Afrikanische Schweinepest: Die Fraktion der AfD fordert in einem Antrag die Bundesregierung auf, „ganzheitliche Ansätze zur Bekämpfung der Afrikanischen Schweinepest zusammenführen“ (20/3270). Darin schreiben die Abgeordneten, die Bundesregierung solle den „Zentralen Krisenstab Tierseuchen“ unterstützen, damit die ständig zu erweiternde Umzäunung der Gefährdungszonen zur Afrikanischen Schweinepest (ASP) mit ausreichend Material und mehr Personal ausgebaut werden könne. Zudem solle der Bund die entstehenden Kosten für Zaunbau, Instandhaltung sowie die Bejagung im Rahmen der Bekämpfung der Afrikanischen Schweinepest kofinanzieren. Außerdem seien die Bundesländer mit Bundesmitteln zur Bekämpfung der ASP stärker zu unterstützen. Die Vorlage wird federführend im Ausschuss für Ernährung und Landwirtschaft beraten.
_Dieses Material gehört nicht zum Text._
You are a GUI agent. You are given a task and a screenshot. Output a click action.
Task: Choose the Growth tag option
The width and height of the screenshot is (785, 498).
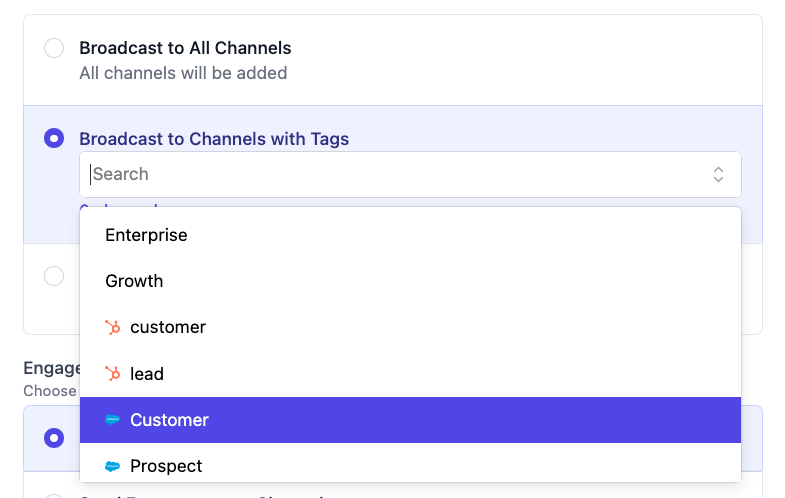pos(134,281)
Opfer von NS-„Euthanasie“: „Opfer von NS-'Euthanasie' und Zwangssterilisation als Verfolgte des Nationalsozialismus anerkennen – Aufarbeitung vorantreiben“, lautet der Titel eines Antrags der Fraktion Die Linke (20/2429), der im Ausschuss für Kultur und Medien federführend beraten wird. In ihrem Antrag fordert Die Linke die Bundesregierung auf, den Opfern der aus politischen und volkswirtschaftlichen Gründen geplanten und vollendeten Ermordung während der NS-„Euthanasie“-Programme zwischen 1939 und 1945 in den fünf Mordzentren in Grafeneck (Baden-Württemberg), Brandenburg/Havel (Brandenburg), Bernburg (Sachsen-Anhalt), Hadamar (Hessen) und Sonnenstein (Sachsen) ein würdiges und angemessenes Gedenken zu bereiten, das auch Angehörige und Nachfahren einbezieht. Zudem müsste die Opfergruppe der Verfolgten und Ermordeten angemessen im nationalen Gedenkstättenkonzept des Bundes zu berücksichtigt werden. Darüber hinaus soll die gesellschaftspolitische Bildung über diese Opfergruppe und die damaligen Täter ausgebaut und ein digitaler Gedenk- und Informationsort mit der namentlichen Nennung der Opfer und deren Leidensgeschichte in kommentierter Weise geschaffen werden. Die Linke verweist darauf, dass die Mehrzahl der Zwangssterilisierten und „Euthanasie“-Geschädigten nach 1945 keine angemessene Wiedergutmachung für das ihnen zugefügte Leid erhalten hätten. Ihre Traumatisierung und Stigmatisierung sowie ihre gesundheitlichen Schäden würden bis heute in der Öffentlichkeit zu wenig wahrgenommen.